TASK DESCRIPTION: In the material below, the line holding "This screenshot has height=123, width=261." and every line after it should be reproduced exactly, please, with pictures omitted.

*** Begin section ***

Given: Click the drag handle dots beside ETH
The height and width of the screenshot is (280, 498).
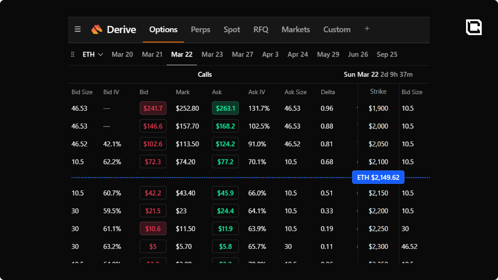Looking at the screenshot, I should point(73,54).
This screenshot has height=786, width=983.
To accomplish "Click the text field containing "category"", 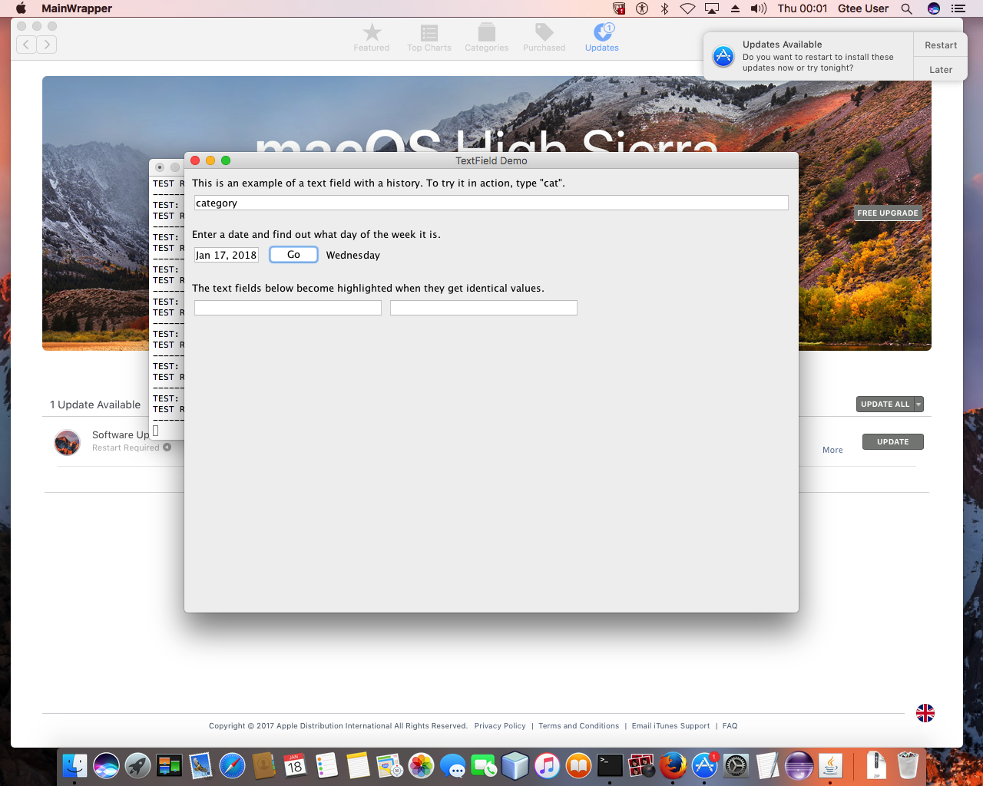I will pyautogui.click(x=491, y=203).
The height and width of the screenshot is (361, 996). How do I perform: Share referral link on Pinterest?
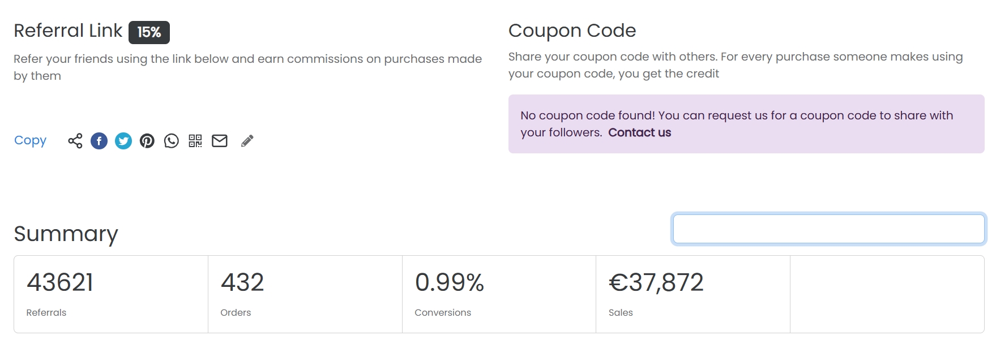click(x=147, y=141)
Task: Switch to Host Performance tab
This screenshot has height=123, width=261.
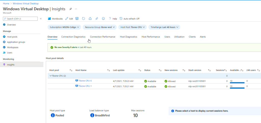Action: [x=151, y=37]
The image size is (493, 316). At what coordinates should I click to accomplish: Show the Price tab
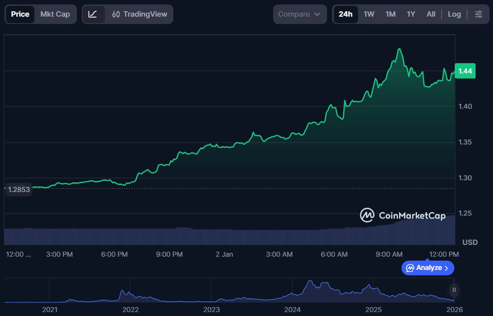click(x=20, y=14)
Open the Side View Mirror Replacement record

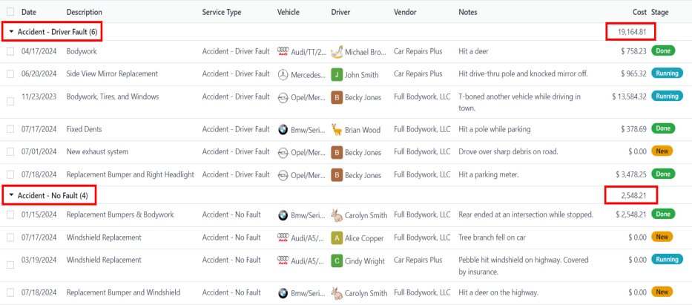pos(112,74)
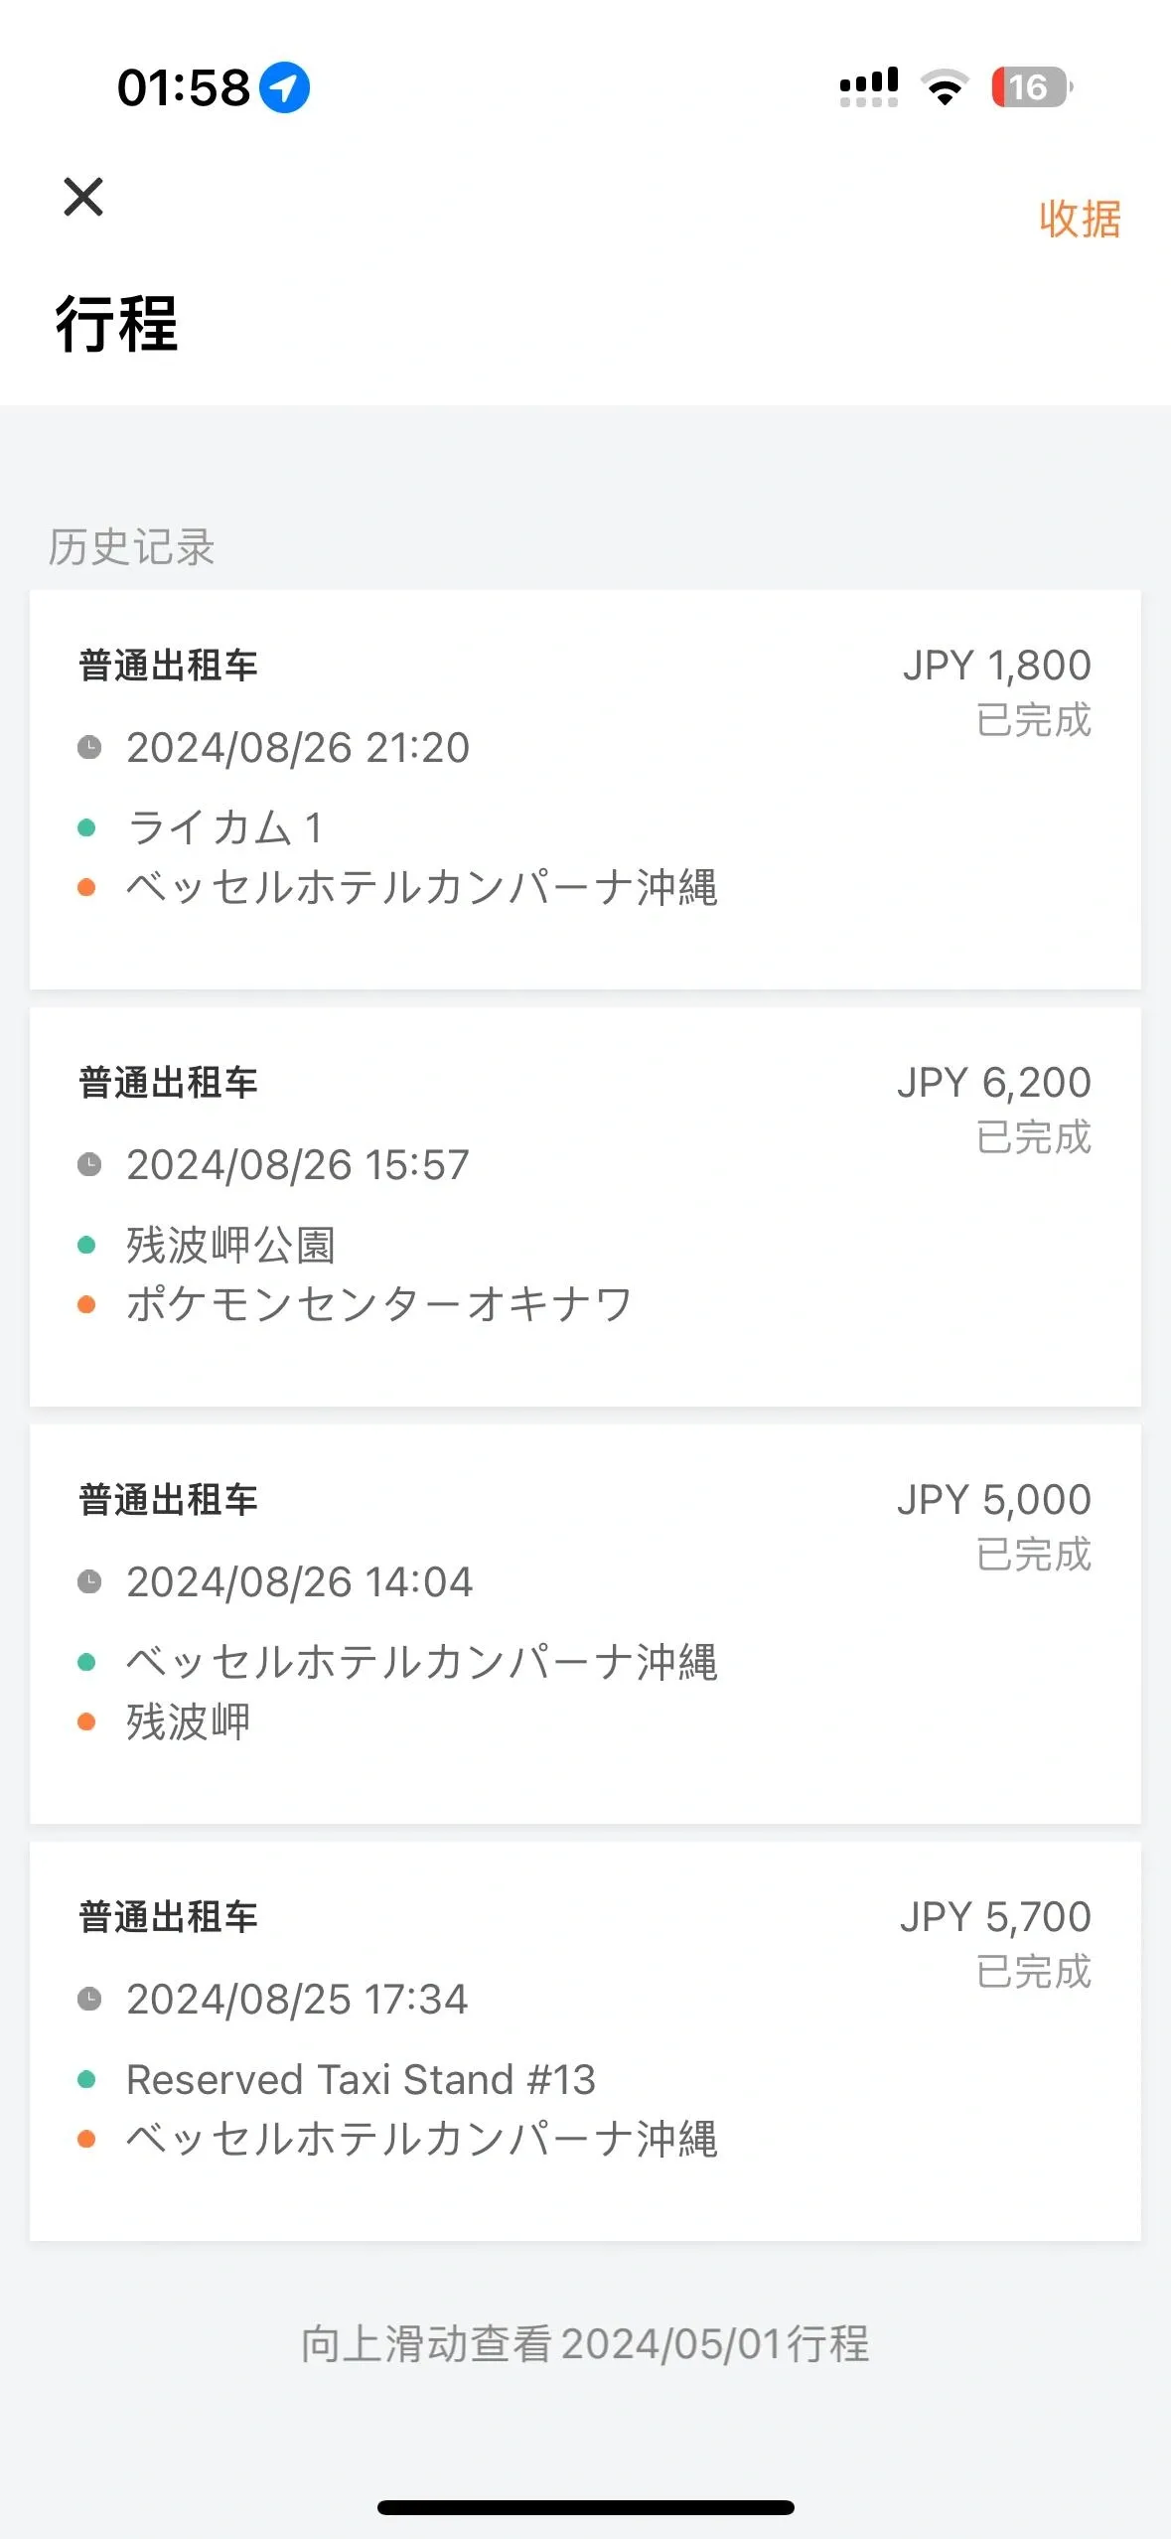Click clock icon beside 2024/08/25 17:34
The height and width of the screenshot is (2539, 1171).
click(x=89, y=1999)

*** End section ***

SOLUTION TO THIS TASK:
This screenshot has height=123, width=261.
Action: [x=151, y=37]
The image size is (493, 316). At what coordinates should I click to accomplish: Show the Price tab
click(x=20, y=14)
Open the Side View Mirror Replacement record

pos(112,74)
Click clock icon beside 2024/08/25 17:34
The height and width of the screenshot is (2539, 1171).
click(x=89, y=1999)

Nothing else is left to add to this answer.